Skompromitowany były rzecznik MON-u i pupilek Antoniego Macierewicza Bartłomiej Misiewicz nie wyklucza powrotu do polityki.

„Dzisiaj próbuję swoich sił w jednoosobowej działalności gospodarczej, pracuję też w Telewizji Republika. A więc po 11 latach przerwałem pracę na rzecz Ojczyzny i działalność w polityce” — powiedział.

Misiewicz podkreślił, że nie ma kontaktu z Antonim Macierewiczem. „Mieliśmy kontakt sporadyczny, odkąd mnie nie ma w polityce. To jest dosłownie kilka razy, kiedy rozmawialiśmy. Ja jestem poza polityką, wycofałem się z tej działalności”.

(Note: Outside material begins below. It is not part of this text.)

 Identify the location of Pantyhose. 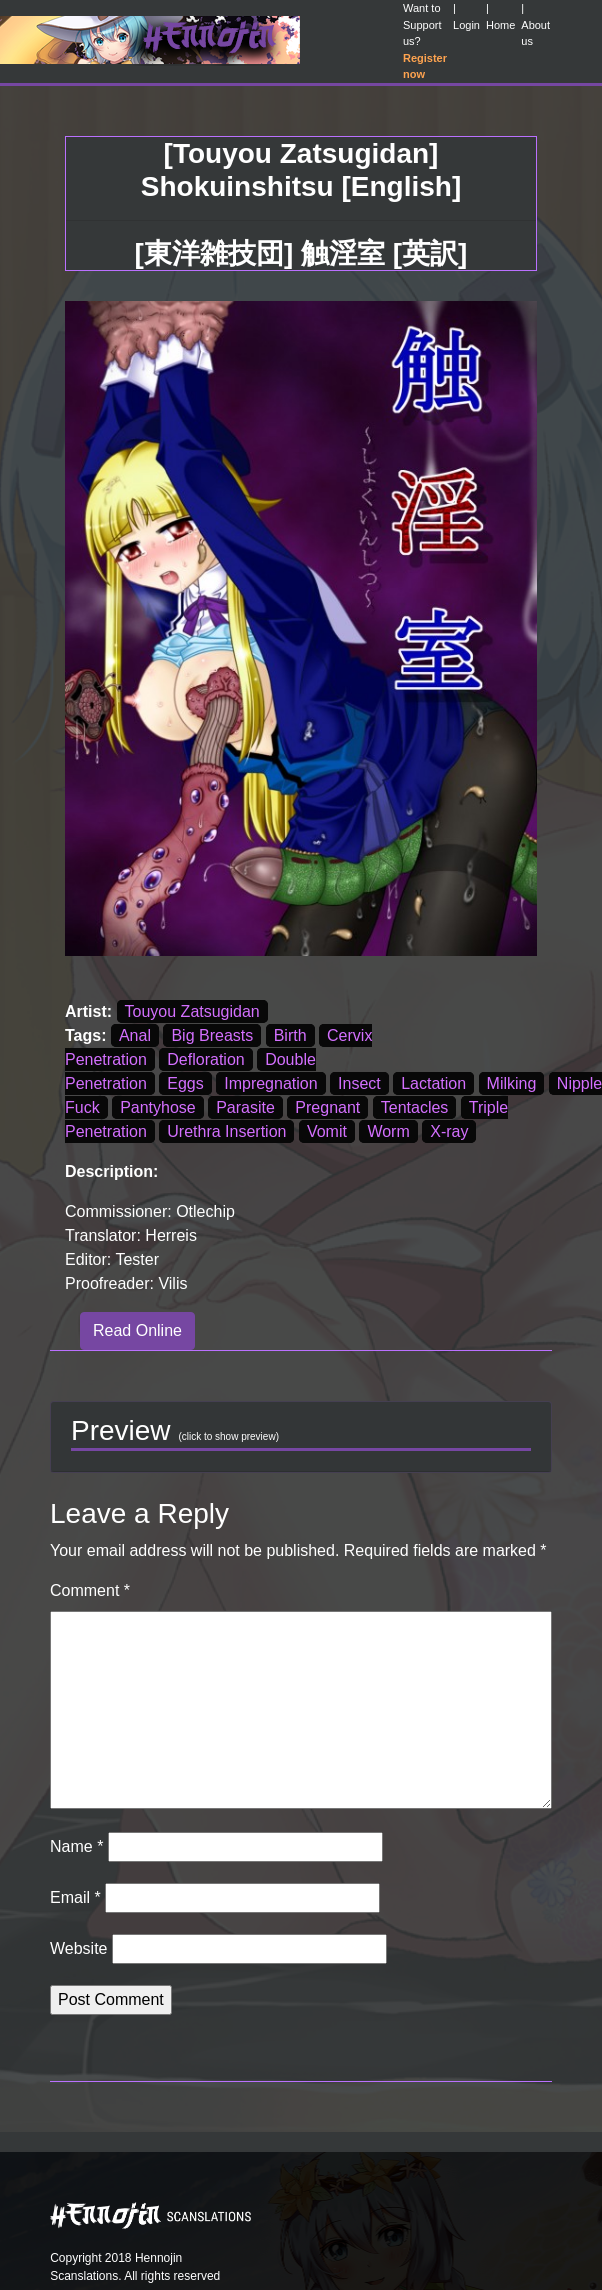
(158, 1107).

„Z każdej funkcji, ale także z członkostwa w PiS, zrezygnowałem sam. Uznałem, że ta nagonka medialna, która była na moją osobę, była już tak duża, że uderzała w rząd dobrej zmiany i samego ministra Macierewicza i że to jest niekorzystne” – zaznaczył.

Odpowiedział na pytanie, czy zamierza wrócić do polityki. „Nie chciałbym wybiegać w perspektywie czasu. Dzisiaj jestem tu gdzie jestem. Oczywiście, jeżeli ktoś kiedykolwiek będzie chciał wykorzystać moją wiedzę, doświadczenie do tego, żebym mógł dalej pracować dla Polski, to jestem do dyspozycji. Dzisiaj biernie przyglądam się wydarzeniom w Polsce i z politowaniem patrzę na hipokryzję totalnej opozycji” – stwierdził.

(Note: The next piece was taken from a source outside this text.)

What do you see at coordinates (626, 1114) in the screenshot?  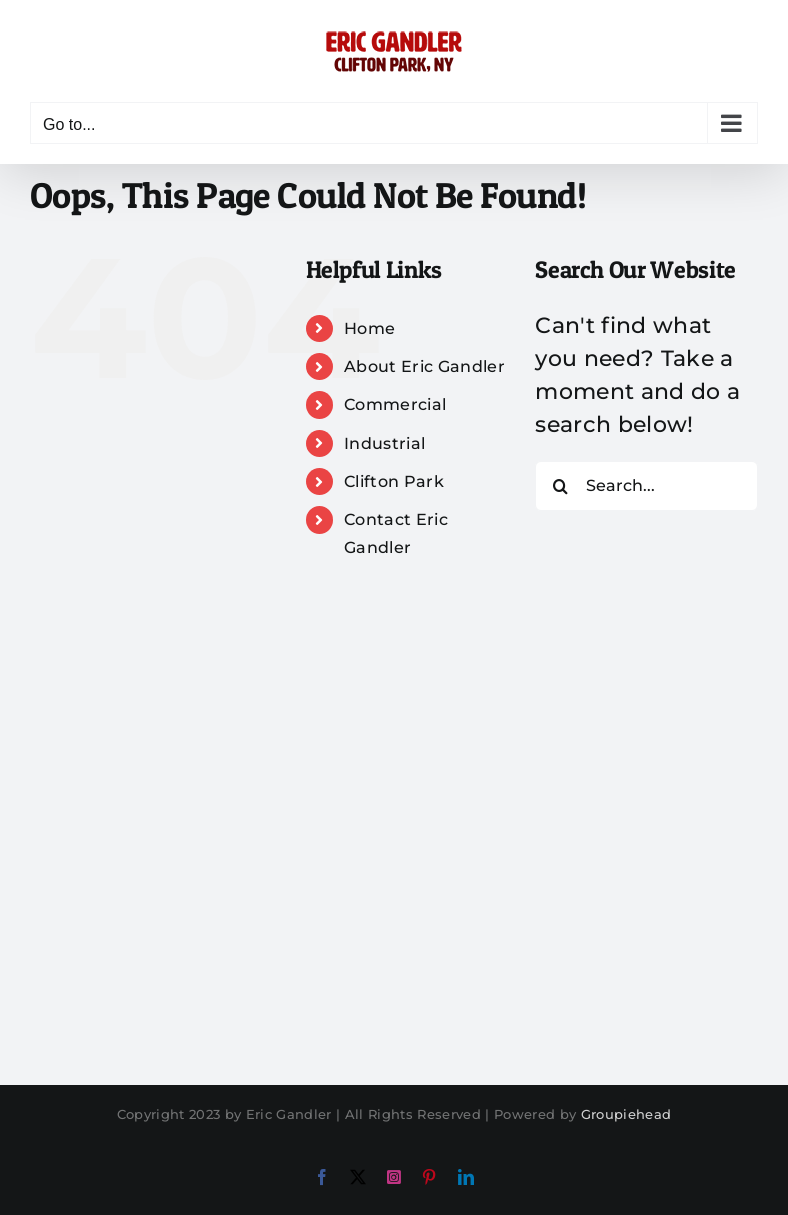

Został spytany o to, czy żałuje czegoś w swojej karierze. „Na pewno trzeba było wcześniej skończyć studia” – przyznał i dodał, odnosząc się do swoich imprez: „Niestosowne było to, ja nie pomyślałem, że te dwie godziny wyrwane z życia służbowego na wyjście do lokalu ze znajomym zostanie tak przez media rozdmuchane. Oczywiście tam szereg rzeczy zostało napisane w sposób nieprawdziwy i kłamliwy”.

„Przeprosiłem za to wtedy, to rzeczywiście był błąd, ale czy to był błąd merytoryczny w pracy rzecznika?” – brnął i dodał: „Do nikogo żadnego żalu nie czuję. Wręcz przeciwnie – jestem wdzięczny ministrowi Macierewiczowi za te 11 lat pracy i warsztatu, jestem wdzięczny prezesowi Kaczyńskiemu i kolegom z PiS za tę naukę, a dzisiaj mam nowy etap w życiu i go realizuję”.